▸ Exercise objective:
Rewrite everything from "You are a GUI" down to "Task: Start a voice call with Lee Haechan" with "screenshot" swapped for "screen capture" and nothing else changed. Leave the pictures out.

▸ Input data:
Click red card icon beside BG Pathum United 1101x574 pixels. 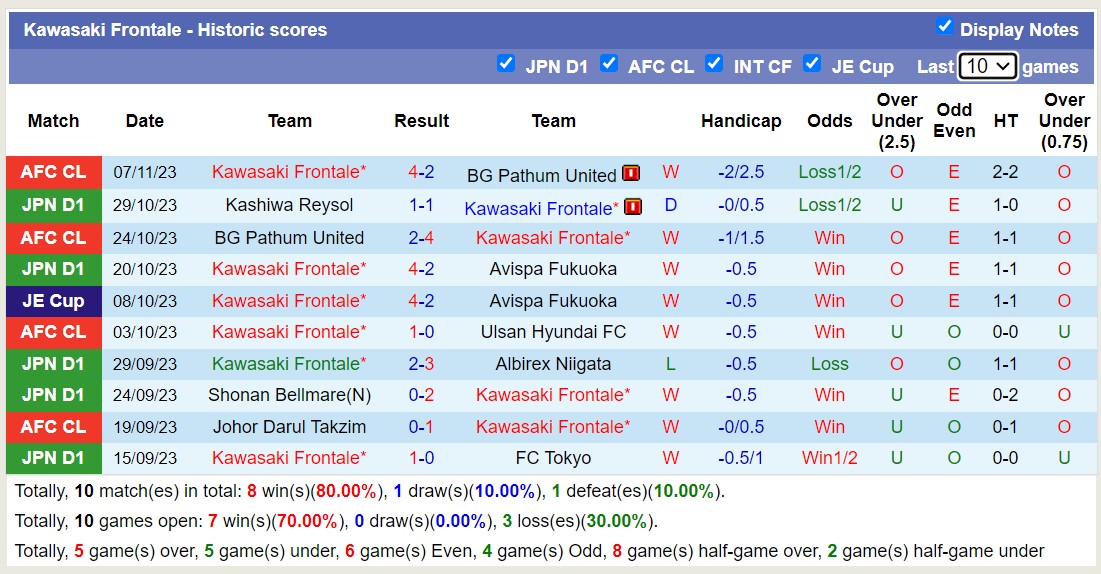click(x=631, y=174)

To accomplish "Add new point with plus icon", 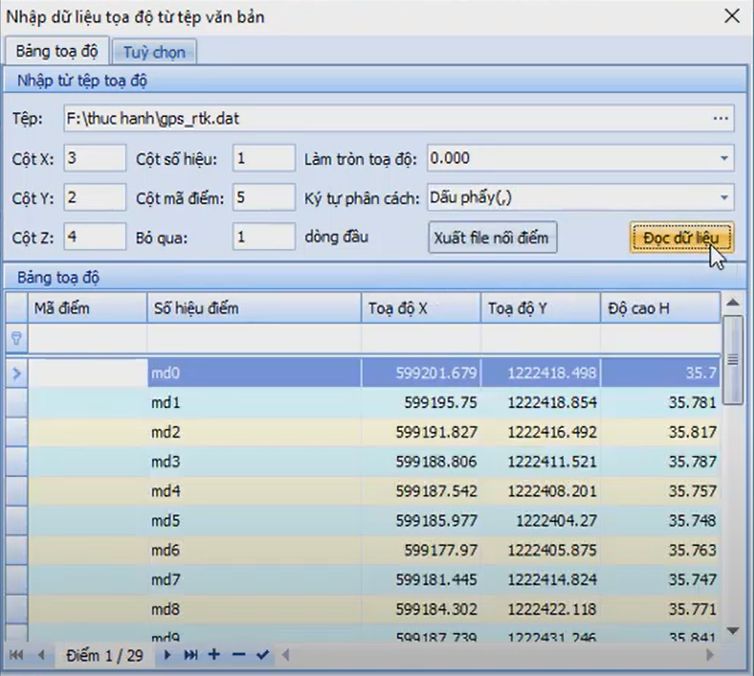I will coord(214,655).
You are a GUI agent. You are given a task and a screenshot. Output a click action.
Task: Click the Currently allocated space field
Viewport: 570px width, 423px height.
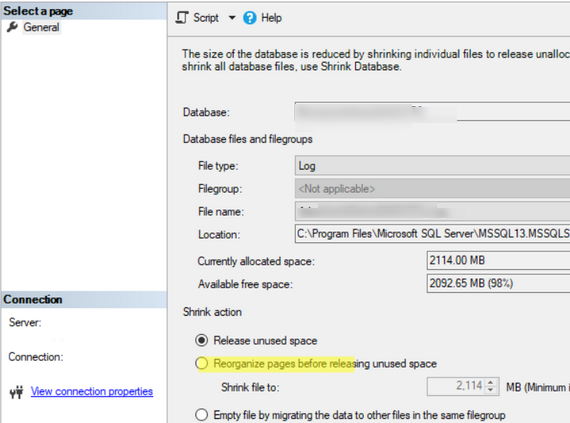coord(498,260)
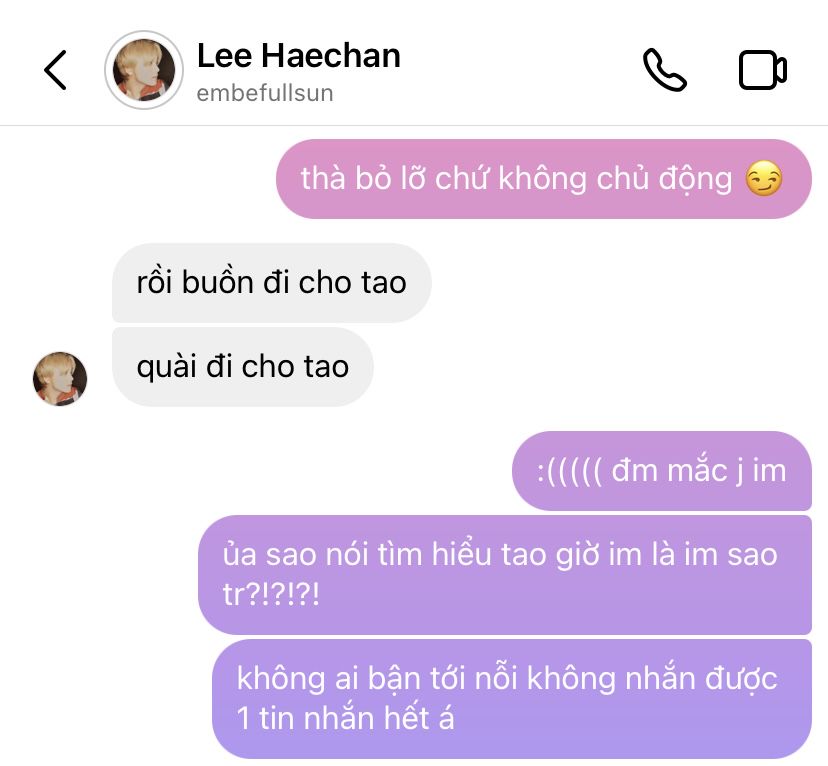The image size is (828, 766).
Task: Start a voice call with Lee Haechan
Action: (x=665, y=70)

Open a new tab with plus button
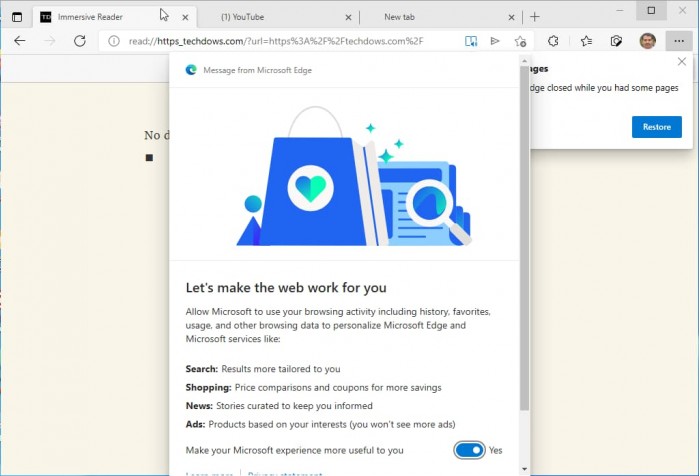535,17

▸ Finished exercise:
You are a GUI agent. You are given a task and a screen capture. Output a click action.
Task: Click the Currently allocated space field
Viewport: 570px width, 423px height.
coord(498,260)
The image size is (828, 766).
Task: Start a voice call with Lee Haechan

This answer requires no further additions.